Stored records:
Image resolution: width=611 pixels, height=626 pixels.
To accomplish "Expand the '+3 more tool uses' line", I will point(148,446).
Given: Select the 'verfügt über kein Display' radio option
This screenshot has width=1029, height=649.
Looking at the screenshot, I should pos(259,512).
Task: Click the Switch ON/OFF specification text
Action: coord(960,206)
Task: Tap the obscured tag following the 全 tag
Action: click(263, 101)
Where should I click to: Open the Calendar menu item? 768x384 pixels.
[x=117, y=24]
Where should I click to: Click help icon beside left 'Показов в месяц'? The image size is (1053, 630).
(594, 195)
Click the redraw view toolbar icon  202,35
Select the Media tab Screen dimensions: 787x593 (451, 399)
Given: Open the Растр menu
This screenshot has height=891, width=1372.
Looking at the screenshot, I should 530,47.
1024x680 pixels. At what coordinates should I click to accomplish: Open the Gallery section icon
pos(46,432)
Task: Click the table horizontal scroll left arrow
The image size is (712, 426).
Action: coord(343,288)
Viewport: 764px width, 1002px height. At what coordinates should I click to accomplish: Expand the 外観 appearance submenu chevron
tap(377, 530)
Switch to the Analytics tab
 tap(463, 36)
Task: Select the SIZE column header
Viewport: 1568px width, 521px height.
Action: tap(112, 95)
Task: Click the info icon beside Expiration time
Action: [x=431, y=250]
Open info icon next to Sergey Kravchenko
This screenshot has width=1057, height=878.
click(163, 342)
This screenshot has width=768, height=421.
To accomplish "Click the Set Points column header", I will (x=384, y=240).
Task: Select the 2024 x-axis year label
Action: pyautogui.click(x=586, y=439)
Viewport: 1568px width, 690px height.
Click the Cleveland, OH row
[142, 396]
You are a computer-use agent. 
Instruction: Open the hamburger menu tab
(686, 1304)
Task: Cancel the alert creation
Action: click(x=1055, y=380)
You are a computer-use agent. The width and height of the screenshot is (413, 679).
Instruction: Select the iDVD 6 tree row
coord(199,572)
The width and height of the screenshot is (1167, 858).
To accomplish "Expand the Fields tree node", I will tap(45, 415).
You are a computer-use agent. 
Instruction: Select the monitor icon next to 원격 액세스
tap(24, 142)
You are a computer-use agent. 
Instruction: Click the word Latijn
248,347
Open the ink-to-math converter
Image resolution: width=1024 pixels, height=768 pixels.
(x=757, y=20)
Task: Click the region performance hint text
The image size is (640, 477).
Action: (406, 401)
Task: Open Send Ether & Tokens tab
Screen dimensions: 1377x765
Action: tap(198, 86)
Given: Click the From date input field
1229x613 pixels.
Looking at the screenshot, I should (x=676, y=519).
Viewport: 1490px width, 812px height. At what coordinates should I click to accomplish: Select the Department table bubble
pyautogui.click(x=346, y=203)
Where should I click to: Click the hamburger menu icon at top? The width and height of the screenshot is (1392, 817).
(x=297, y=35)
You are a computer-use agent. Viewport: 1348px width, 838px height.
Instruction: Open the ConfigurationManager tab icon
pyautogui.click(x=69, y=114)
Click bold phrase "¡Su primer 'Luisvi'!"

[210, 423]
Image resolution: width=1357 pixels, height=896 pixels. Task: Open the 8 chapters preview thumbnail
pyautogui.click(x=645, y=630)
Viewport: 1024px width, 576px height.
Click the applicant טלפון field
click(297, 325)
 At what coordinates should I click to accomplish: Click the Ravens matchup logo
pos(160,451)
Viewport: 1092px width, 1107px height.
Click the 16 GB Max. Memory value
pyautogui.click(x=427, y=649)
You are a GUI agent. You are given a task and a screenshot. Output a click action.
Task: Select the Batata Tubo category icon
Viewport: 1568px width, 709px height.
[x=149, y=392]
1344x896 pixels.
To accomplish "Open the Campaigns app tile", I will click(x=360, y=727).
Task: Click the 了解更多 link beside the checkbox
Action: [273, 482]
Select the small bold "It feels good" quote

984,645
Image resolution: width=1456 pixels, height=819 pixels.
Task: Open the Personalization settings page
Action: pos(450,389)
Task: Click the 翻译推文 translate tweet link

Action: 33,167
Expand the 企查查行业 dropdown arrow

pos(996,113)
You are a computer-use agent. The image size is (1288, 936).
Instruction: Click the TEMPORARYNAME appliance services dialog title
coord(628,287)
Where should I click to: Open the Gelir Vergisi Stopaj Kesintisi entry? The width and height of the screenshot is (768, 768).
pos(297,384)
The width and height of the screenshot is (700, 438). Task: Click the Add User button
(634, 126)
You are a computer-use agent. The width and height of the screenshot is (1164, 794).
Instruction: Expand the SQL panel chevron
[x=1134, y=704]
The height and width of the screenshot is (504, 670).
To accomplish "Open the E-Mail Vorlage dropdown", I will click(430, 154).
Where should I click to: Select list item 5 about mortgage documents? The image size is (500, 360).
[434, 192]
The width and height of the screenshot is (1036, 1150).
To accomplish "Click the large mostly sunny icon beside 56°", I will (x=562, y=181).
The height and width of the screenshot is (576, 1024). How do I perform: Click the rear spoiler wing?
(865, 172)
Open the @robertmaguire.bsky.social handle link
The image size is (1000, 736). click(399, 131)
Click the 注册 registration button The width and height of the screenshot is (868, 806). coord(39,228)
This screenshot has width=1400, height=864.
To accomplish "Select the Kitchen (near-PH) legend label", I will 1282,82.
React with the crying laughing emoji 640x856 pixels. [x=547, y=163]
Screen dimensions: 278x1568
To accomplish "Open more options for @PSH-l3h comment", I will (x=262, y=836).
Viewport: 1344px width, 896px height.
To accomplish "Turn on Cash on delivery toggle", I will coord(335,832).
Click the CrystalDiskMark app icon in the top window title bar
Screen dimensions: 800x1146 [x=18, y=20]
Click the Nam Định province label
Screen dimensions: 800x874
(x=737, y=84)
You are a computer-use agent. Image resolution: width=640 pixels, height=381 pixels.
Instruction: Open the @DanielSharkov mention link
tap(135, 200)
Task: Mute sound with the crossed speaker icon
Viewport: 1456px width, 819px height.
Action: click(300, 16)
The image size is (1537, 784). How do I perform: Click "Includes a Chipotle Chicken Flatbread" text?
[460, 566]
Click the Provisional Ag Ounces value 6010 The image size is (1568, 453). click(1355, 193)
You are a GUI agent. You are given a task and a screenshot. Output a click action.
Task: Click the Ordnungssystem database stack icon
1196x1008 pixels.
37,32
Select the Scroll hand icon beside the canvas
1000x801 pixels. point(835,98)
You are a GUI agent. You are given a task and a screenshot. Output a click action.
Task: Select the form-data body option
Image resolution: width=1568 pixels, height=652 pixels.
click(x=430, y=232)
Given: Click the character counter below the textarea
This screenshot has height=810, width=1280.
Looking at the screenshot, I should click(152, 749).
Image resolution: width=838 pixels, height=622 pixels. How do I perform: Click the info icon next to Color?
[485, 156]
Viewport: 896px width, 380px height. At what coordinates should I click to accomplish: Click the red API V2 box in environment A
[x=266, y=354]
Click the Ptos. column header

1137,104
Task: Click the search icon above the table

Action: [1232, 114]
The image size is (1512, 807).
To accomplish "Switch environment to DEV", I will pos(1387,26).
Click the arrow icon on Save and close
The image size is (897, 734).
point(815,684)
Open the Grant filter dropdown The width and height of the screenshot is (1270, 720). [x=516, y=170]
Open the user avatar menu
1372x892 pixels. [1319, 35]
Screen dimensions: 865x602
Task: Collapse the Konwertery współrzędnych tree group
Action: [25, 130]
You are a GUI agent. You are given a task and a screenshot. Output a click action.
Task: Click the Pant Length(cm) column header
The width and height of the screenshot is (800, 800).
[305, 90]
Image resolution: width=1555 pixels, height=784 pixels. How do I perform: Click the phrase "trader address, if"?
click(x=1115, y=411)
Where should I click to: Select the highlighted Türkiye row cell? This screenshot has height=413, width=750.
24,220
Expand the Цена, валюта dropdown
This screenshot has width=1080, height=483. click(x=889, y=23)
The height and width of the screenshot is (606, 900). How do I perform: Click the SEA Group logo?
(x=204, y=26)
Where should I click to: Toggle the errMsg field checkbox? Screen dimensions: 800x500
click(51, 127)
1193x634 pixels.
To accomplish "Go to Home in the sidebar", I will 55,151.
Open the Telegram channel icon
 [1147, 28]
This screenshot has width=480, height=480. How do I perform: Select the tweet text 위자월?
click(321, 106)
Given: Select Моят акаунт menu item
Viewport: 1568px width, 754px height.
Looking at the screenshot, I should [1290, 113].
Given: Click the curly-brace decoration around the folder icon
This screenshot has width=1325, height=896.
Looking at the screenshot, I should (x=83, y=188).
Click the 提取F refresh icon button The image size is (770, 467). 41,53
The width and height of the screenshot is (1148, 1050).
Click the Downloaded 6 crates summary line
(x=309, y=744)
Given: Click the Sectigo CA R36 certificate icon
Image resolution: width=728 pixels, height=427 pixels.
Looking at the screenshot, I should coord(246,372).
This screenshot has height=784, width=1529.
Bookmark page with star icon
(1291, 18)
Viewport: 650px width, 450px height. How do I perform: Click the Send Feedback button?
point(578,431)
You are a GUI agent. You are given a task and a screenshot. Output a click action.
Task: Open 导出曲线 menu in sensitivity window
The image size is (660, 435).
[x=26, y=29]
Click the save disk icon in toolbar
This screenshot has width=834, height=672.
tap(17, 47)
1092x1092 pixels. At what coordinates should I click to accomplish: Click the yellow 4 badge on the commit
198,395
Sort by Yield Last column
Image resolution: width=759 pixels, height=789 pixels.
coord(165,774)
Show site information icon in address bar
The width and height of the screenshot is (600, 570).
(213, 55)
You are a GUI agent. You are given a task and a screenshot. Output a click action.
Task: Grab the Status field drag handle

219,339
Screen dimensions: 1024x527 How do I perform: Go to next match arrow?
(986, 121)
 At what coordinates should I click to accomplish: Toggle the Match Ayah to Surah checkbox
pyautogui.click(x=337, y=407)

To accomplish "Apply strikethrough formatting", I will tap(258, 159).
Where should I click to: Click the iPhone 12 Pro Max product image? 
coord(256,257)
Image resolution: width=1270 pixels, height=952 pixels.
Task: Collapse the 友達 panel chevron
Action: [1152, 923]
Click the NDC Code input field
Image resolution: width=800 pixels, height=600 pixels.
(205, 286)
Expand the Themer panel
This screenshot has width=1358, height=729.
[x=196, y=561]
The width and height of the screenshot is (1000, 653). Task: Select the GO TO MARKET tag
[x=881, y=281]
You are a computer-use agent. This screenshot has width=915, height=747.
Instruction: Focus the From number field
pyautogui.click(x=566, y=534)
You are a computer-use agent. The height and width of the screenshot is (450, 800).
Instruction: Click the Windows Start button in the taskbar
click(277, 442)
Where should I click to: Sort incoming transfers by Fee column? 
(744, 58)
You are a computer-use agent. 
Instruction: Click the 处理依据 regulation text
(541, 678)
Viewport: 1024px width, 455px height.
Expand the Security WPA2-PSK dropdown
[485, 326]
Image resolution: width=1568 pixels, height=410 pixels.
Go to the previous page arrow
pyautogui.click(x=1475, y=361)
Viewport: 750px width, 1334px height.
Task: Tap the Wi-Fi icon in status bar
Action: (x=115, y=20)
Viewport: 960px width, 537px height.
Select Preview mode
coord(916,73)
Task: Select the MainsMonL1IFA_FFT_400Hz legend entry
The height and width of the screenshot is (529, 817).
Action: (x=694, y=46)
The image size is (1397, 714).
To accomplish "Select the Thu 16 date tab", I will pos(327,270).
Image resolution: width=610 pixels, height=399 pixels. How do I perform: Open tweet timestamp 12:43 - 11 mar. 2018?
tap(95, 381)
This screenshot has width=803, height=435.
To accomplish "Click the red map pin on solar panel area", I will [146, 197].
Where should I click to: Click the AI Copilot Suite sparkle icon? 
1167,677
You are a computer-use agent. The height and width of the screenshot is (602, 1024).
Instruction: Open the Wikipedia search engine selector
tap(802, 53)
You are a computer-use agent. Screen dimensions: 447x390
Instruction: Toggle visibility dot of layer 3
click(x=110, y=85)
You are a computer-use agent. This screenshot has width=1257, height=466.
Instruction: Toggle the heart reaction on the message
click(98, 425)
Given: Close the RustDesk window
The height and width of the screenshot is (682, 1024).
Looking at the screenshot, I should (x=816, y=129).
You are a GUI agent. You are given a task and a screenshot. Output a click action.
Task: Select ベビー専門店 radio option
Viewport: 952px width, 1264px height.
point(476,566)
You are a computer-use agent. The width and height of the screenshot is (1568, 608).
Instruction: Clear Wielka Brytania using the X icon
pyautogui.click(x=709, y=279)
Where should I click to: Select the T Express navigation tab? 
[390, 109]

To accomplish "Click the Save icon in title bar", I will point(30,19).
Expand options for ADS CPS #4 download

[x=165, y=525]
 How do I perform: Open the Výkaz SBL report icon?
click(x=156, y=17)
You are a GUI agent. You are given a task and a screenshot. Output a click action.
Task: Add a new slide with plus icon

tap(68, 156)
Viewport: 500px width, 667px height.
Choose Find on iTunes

> Description of the task
Determine the number of lines in the data above that hold "toolbar", and reply with that number alone.

> Task answer
2